A South Carolina University Was Forced to Cancel This Play Because It Might "Recruit" Lesbians

When performance artist Leigh Hendrix came up with the idea for her poignant one-woman show How to Be a Lesbian in 10 Days or Less, she never guessed it would be taken so seriously. After all, the play is not actually a how-to guide to lesbianism.

Or is it? Apparently horrified by the play's title, South Carolina lawmakers successfully lobbied University of South Carolina Upstate officials to drop Hendrix's performance from the school's Bodies of Knowledge Symposium and Conference this week. 

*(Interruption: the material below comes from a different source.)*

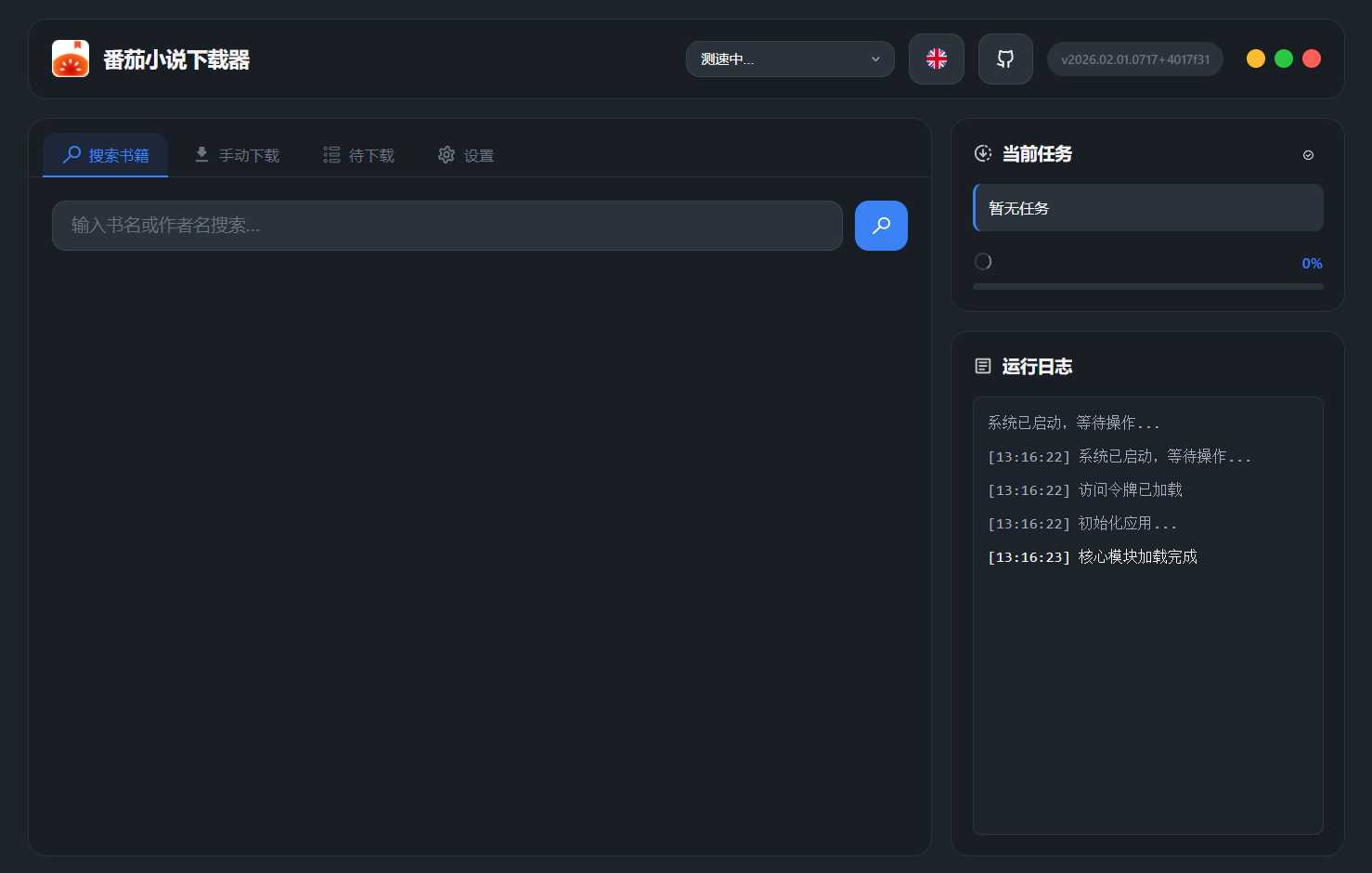The height and width of the screenshot is (873, 1372).
Task: Switch language using the UK flag button
Action: pos(936,59)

While the entire conference has already been the target of conservative lawmakers worried about the promotion of a homosexual agenda, Republican State Sen. Mike Fair took special offense to the Hendrix piece, telling local station WYFF News 4 that the play was "not an explanation of 'I was born this way.' It's recruiting."

Someone should probably have told Hendrix. In an email to PolicyMic, the Brooklyn-based performer noted that, in fact, How to Be a Lesbian in 10 Days or Less is really more about "finding yourself and finding your voice in the face of all the ideas other people have about how you are supposed to do that. It's funny and fun and a only takes itself a little bit seriously sometimes." Through intentionally satirical characters like "expert lesbian" and motivational speaker Butchy McDyke, Hendrix said her play is designed to get people talking in an open and safe atmosphere.


Despite a somewhat provocative title, Hendrix said she's never been accused of actual recruitment before. The show has been met with positive receptions at venues as diverse as the New Orleans Fringe Festival and the Bloomsburg Theater Ensemble in Pennsylvania.

"I was probably more surprised than I should have been by this," Hendrix told PolicyMic. "I know what the climate is like in South Carolina right now. I think that the biggest thing I'm realizing is that performance, live bodies telling these kinds of stories, must be pretty powerful if people are so scared of it!"

The controversy is somewhat ironic, of course, since the point of the performance was to help LGBT students on the Upstate campus feel welcome, notes Lisa Johnson, director of USC Upstate's Center for Women's & Gender Studies and the organizer of Bodies of Knowledge.

"It has always been my goal to make gay and lesbian students feel like a visible and valued part of the student population," Johnson told the Huffington Post. "Leigh's performance would have been a funny and light-hearted way to combat the invisibility of LGBTQ people in the traditional college curriculum."

Not anymore. Hendrix said in general, South Carolina politicians need to take a step back.

"I think I'd tell Senator Fair to calm down," she said. "I don't want to recruit anyone or even convince anyone of anything, actually. This show isn't for him or for people like him — it's for folks who don't often see their experience reflected, a place for us to laugh at ourselves and remember our own value."